Hunting for Detections in Attack Data with Machine Learning

As a (fairly) new member of Splunk’s Threat Research team (STRT), I found a unique opportunity to train machine learning models in a more impactful way. I focus on the application of natural language processing and deep learning to build security analytics. I am surrounded by fellow data scientists, blue teamers, reverse engineers, and former SOC analysts with a shared passion and vision to push the state of the art in cyber defense. STRT has collected real-world and simulated attack data that allows me to not only use machine learning to discover attack activity but identify how to transform insights into detections for the benefit of our customers.

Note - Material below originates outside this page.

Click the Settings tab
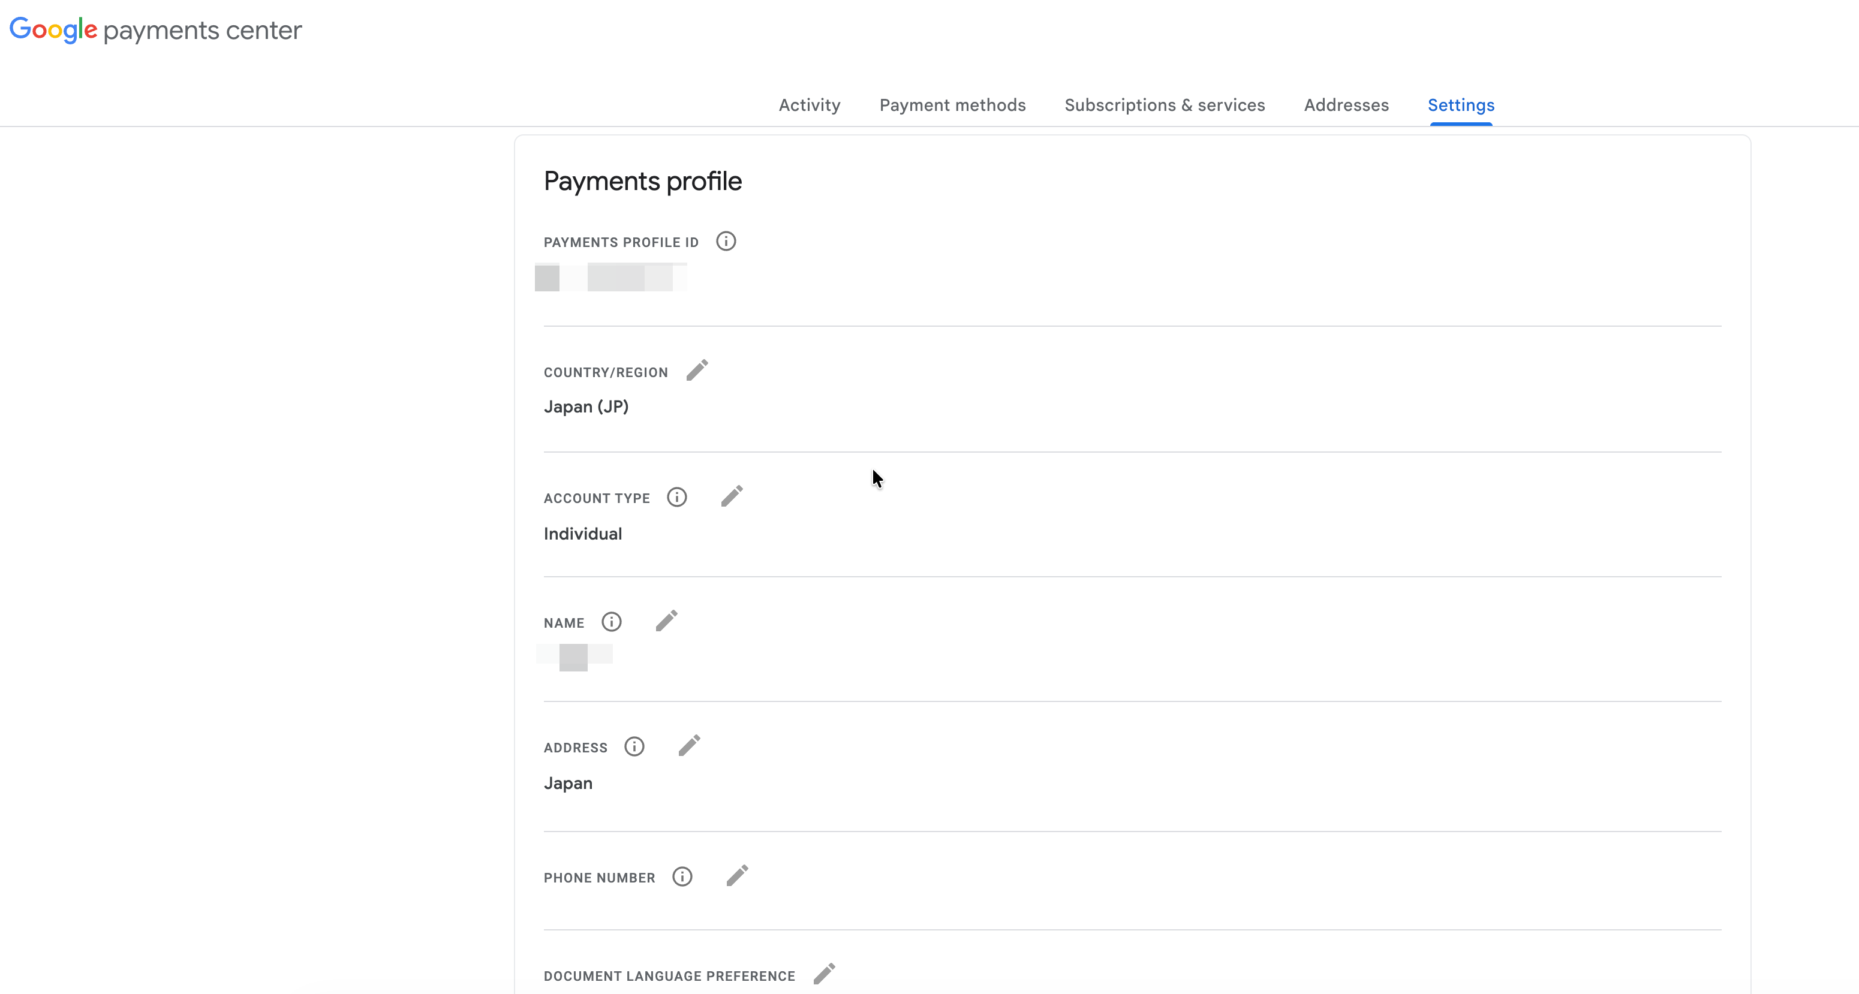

A recent exercise using machine learning (ML) to hunt threats in Windows audit logs containing traces of post exploit kits illustrates that even small amounts of attack data can create new analytic opportunities. I wanted to explore which dual-use utilities (i.e. living off the land tools) were leveraged by exploit kits Meterpreter and Koadic to perform discovery, lateral movement, and other actions. Rod Soto, a prolific threat engineer and Splunker, curated a dataset containing Windows logs that captured artifacts (e.g. process creations, logons) of these tools.

It is tempting as a Data Scientist to create a model with minimal guidance and see what anomalies appear since some types of models (like Deep Neural Networks) provide a degree of feature engineering that may not need expert intuition in honing the model. This, however, is a recipe for fruitless investigations, especially for end-users. There is no shortage of unusual sequences of events in the normal course of machine operation. Therefore, we need to provide some guidance for the model, but not be overly prescriptive and miss detection opportunities.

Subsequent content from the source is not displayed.